Semakin ditekan, semakin mengeras nyali manusia. Semakin ditindas, semakin tajam suara keadilan. Karena pada satu titik, diam menjadi pengkhianatan, dan tunduk adalah dosa terhadap nurani.
Pemerintah mungkin mengira, dengan membungkam suara, akan lahirlah ketenangan. Tapi sejarah tak pernah berpihak pada yang membungkam. Dalam kemelut FPI, yang terjadi bukanlah penegakan hukum, melainkan salah urus, salah urat, dan salah arah. Enam nyawa melayang bukan karena pengadilan, melainkan peluru. Padahal mereka bukan teroris. Mereka warga. Mereka manusia.

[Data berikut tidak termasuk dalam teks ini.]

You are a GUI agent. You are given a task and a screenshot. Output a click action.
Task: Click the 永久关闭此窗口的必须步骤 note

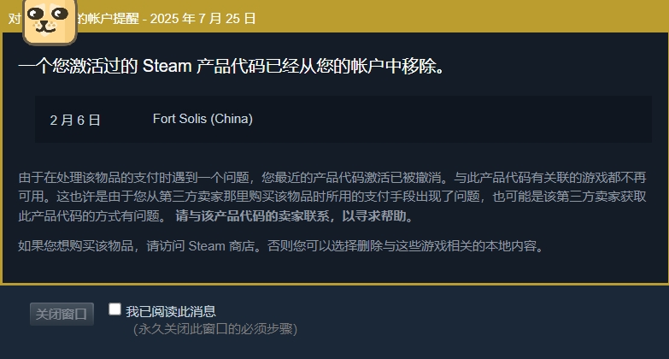tap(215, 329)
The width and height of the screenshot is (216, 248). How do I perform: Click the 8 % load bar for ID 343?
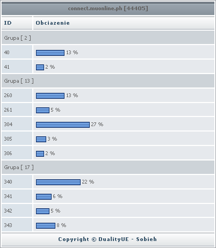46,225
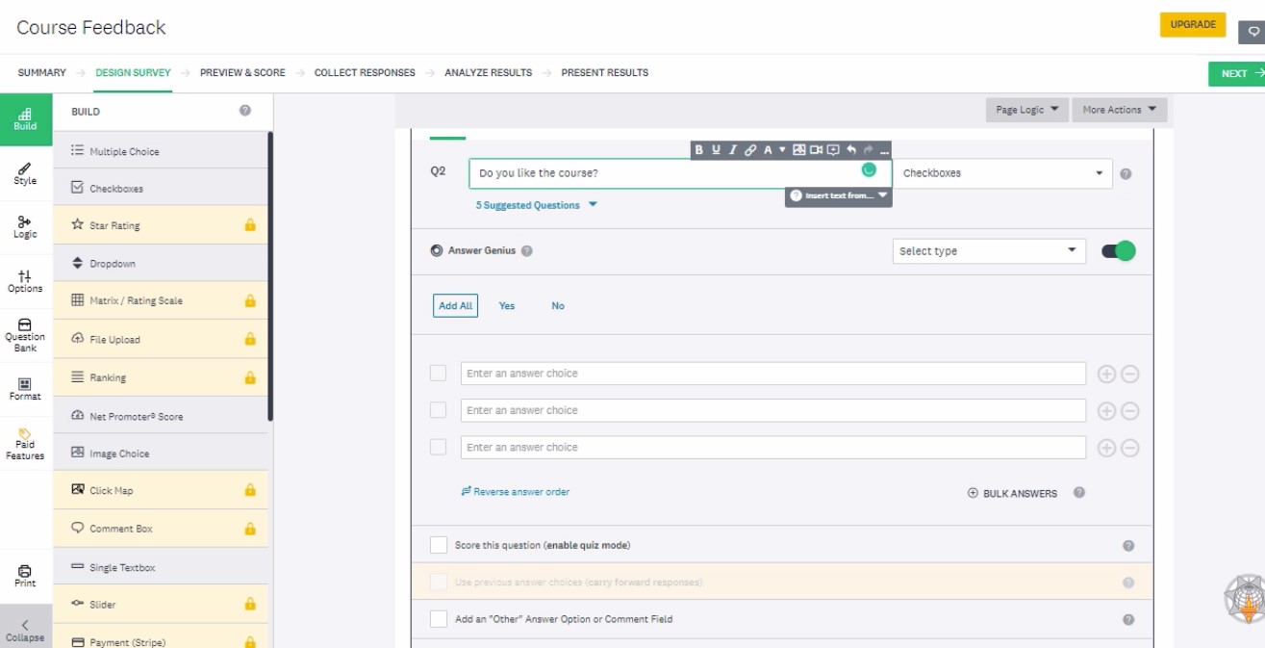Check 'Score this question' quiz mode box
The image size is (1265, 648).
pyautogui.click(x=439, y=545)
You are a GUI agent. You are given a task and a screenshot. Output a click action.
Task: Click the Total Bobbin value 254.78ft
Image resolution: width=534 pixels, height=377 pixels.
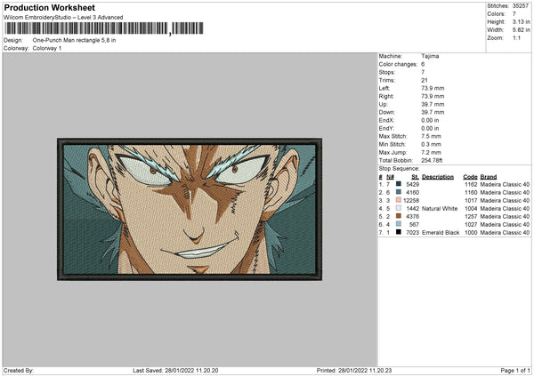(x=433, y=161)
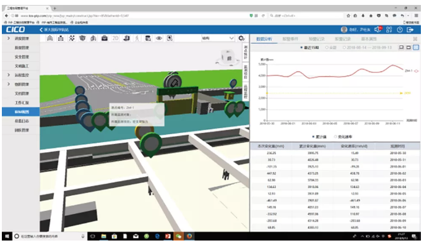
Task: Click the 2D view toggle in toolbar
Action: [x=116, y=38]
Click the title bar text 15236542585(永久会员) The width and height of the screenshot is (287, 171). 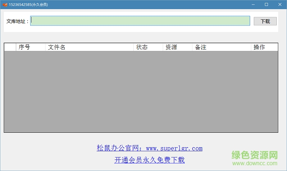[28, 5]
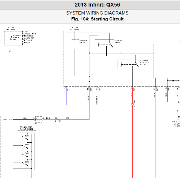Click the diode symbol above the BRN wire
This screenshot has width=180, height=178.
click(x=89, y=81)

Lalu datang SKB enam menteri, layaknya palu raksasa yang menghancurkan seluruh ruang gerak. Tak hanya organisasi dibubarkan, tapi juga denyut hidup yang menyertainya: pengajian, maulid nabi, salat berjamaah, bahkan aksi kemanusiaan saat bencana. Dianggap ancaman. Dianggap musuh. Hanya karena bersuara di luar garis penguasa.
Jika memang ada pelanggaran, hukum individu pelakunya. Tapi mengubur satu lembaga karena opini dan stigma, adalah bentuk ketakutan yang disamarkan sebagai kebijakan. Legal standing dijadikan tameng, sementara konstitusi—sebagai pelindung hak rakyat—dicampakkan di kolong meja kekuasaan.

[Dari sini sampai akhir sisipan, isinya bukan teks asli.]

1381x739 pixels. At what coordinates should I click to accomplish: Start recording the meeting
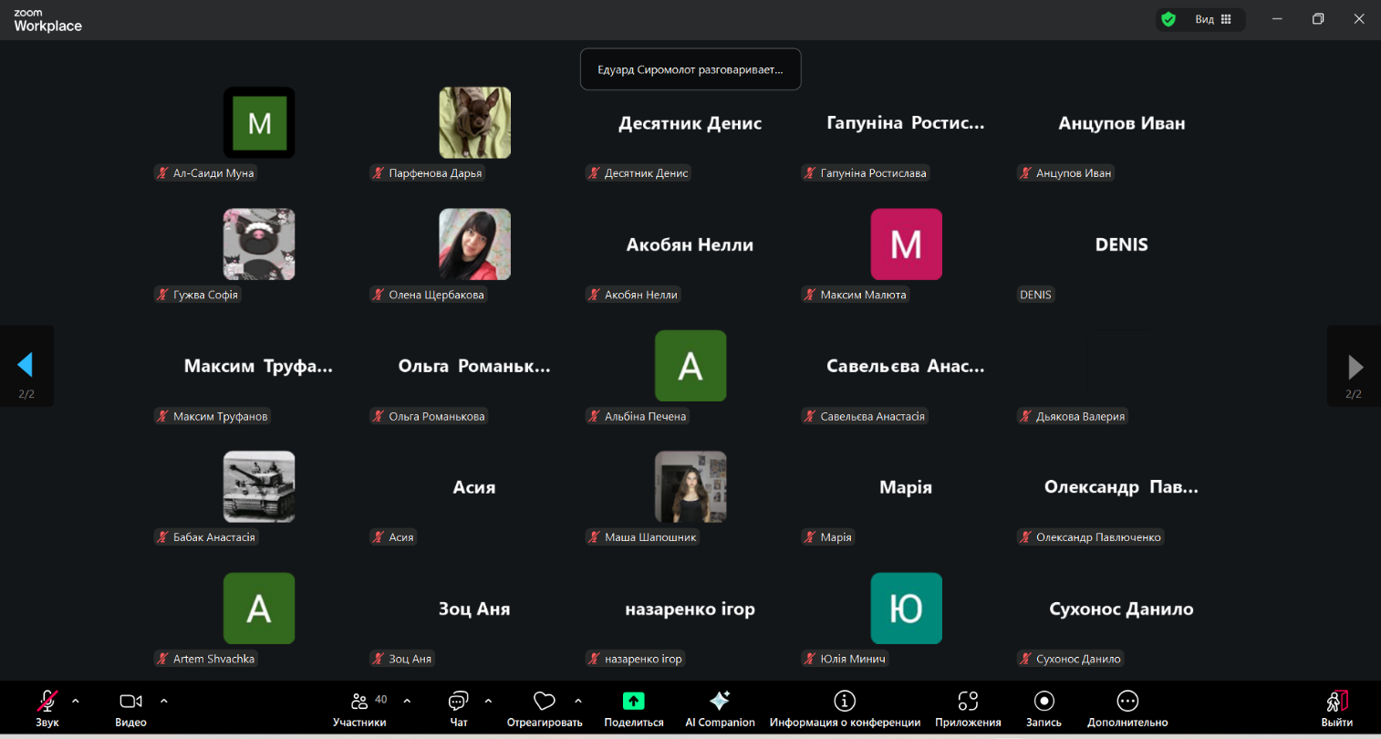point(1044,702)
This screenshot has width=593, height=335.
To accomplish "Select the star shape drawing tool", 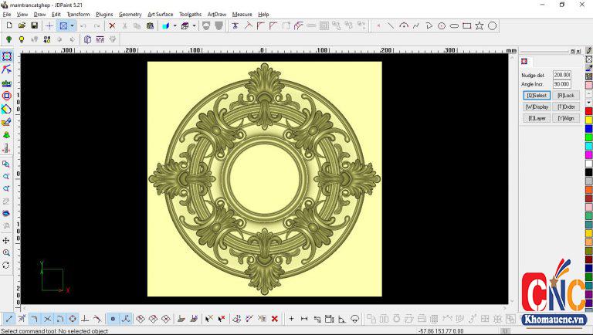I will (479, 25).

Jika kekuasaan bertindak seperti Tuhan, maka manusia pun akan bertanya: untuk apa iman, jika yang berkuasa menebar murka dan meniadakan kasih? Bila Tuhan pun digambarkan penuh dendam, jangan salahkan jika manusia kehilangan arah — bukan karena mereka kafir, tapi karena mereka kecewa.
Negeri ini lahir dari perlawanan. Maka jangan heran bila perlawanan kembali tumbuh. Karena yang paling tak lazim dalam demokrasi, adalah pemerintahan yang takut pada suara rakyatnya sendiri.
Dan jika harus kulawan demi membela keadilan — maka biarlah aku melawan, sekalipun kekuasaan menganggap dirinya Tuhan.